The next battle, already underway in many states, is over the drawing of congressional and state legislative districts. Republicans control 26 of the legislatures that will draw political maps, compared with 13 for Democrats. (Other states have nonpartisan commissions that draw legislative districts, or have just one seat.)
There's no mention of the last round of redistricting, which was a principal reason for the imbalances I'm talking about. There's no mention of REDMAP, the GOP's Redistricting Majority Project, which targeted state legislatures prior to 2010 and helped give the GOP district-drawing power out of proportion to its electoral popularity nationwide. The current imbalances aren't described as imbalances and are presented as a fact of nature.
The national role being played by state legislatures reflects in part the sorting of Americans into opposing partisan camps. Thirty years ago, 15 of the 50 state legislatures were split between Republican and Democratic control. Today, only Minnesota’s House and Senate are divided.

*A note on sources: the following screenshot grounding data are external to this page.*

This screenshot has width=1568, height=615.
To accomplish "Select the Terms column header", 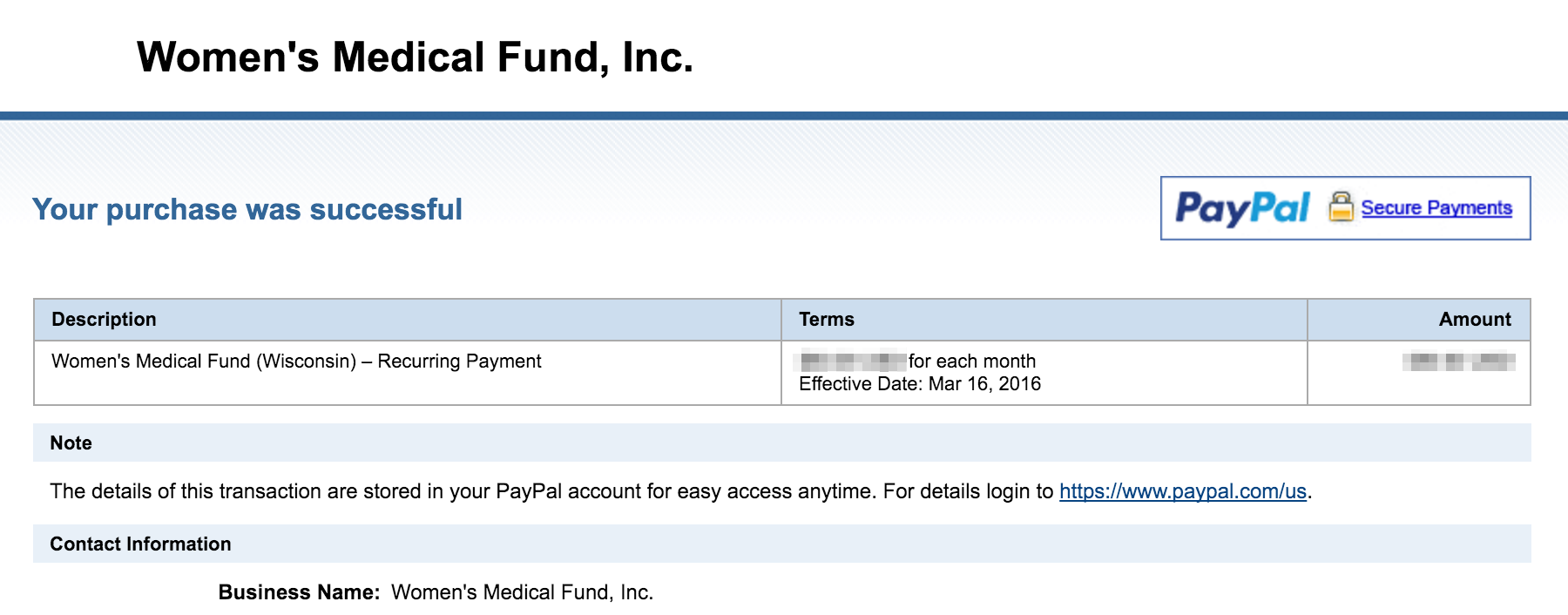I will click(827, 320).
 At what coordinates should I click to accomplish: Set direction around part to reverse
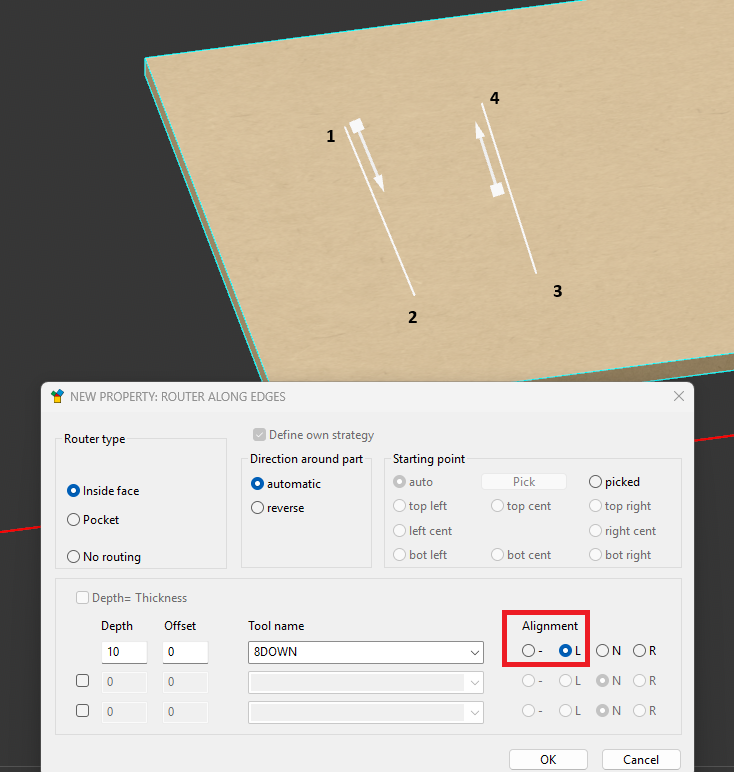[x=258, y=508]
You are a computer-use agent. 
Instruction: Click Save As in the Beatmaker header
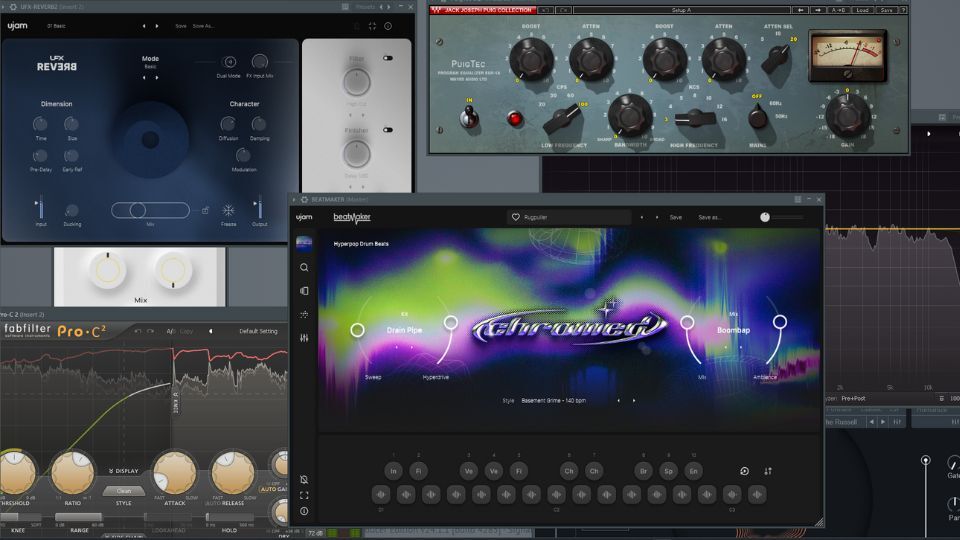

And the system favors partisanship. Few pay attention to state assembly races, so roughly four in 10 seats nationwide are uncontested in general elections, said Gary Moncrief, a co-author of the standard work on state politics, “Why States Matter.”

“That means the real decisions are made in the primaries,” he said, where voters tend to be hard-liners.
But we're never told that Republican hard-liners survive general elections because Republican redistricters draw district boundaries in such a way as to ensure their victory no matter how extreme they are, and create many more Republican than Democratic districts, even in fifty-fifty states.

And what do these GOP hard-liners do with this power?
This year’s legislative sessions have spawned the largest wave of anti-abortion legislation since the U.S. Supreme Court’s Roe v. Wade decision in 1973. Many Republican legislatures have seized power from Democratic-leaning cities and counties on issues including policing, the coronavirus and tree preservation. They have made base-energizing issues like transgender rights and classroom teaching on race centerpieces of debate.
(If I'd been writing this, I might have mentioned state overrides of local efforts to increase the minimum wage, control the flow of guns, or remove Confederate statues rather than tree preservation, but that's just me.)

There's a great deal of focus on new revisions of election law -- understandably, given Donald Trump's efforts to steal last year's presidential election.
Most important, they have rewritten election and voting laws in ways that largely hinder Democratic-leaning voters and give Republicans more influence over how elections are run — and, critics say, how they are decided. And in some states, they are eyeing their own versions of the Arizona State Senate’s brazenly partisan review of the 2020 vote, a new and, to many, dangerous attack on the nonpartisan underpinnings of American elections....

Arkansas empowered the State Elections Board to investigate local elections and “take corrective action” against suspected irregularities.... Iowa and other states would levy fines and even criminal penalties for missteps by local election officials, raising concerns that punishments could be used for partisan gain.

Georgia’s legislature gave itself control over most appointments to the State Election Board and allowed it to investigate and replace local election officials. Already, lawmakers are seeking an inquiry in Fulton County, a Democratic stronghold....
It's good to point this out -- but why no mention of the fact that this is just a continuation of what Republicans have been doing for many years? Why no mention of the yearslong nationwide push for voter ID laws, the massive 2017 voter-roll purge in Georgia that may well have cost Democrats the governorship, the imposition of what's effectively a poll tax on felons in Florida after voters chose to reenfranchise them in a 2018 referendum?

This story is worthwhile up to a point. Times readers should know that Republicans are using legislative power to push through an extreme agenda in a majority of American states. But there's no mention of how we got here. A reader might think that Republicans didn't even consider monkeying with the election laws until Donald Trump gave them the idea. It didn't start with Trump, and it won't end when he's gone.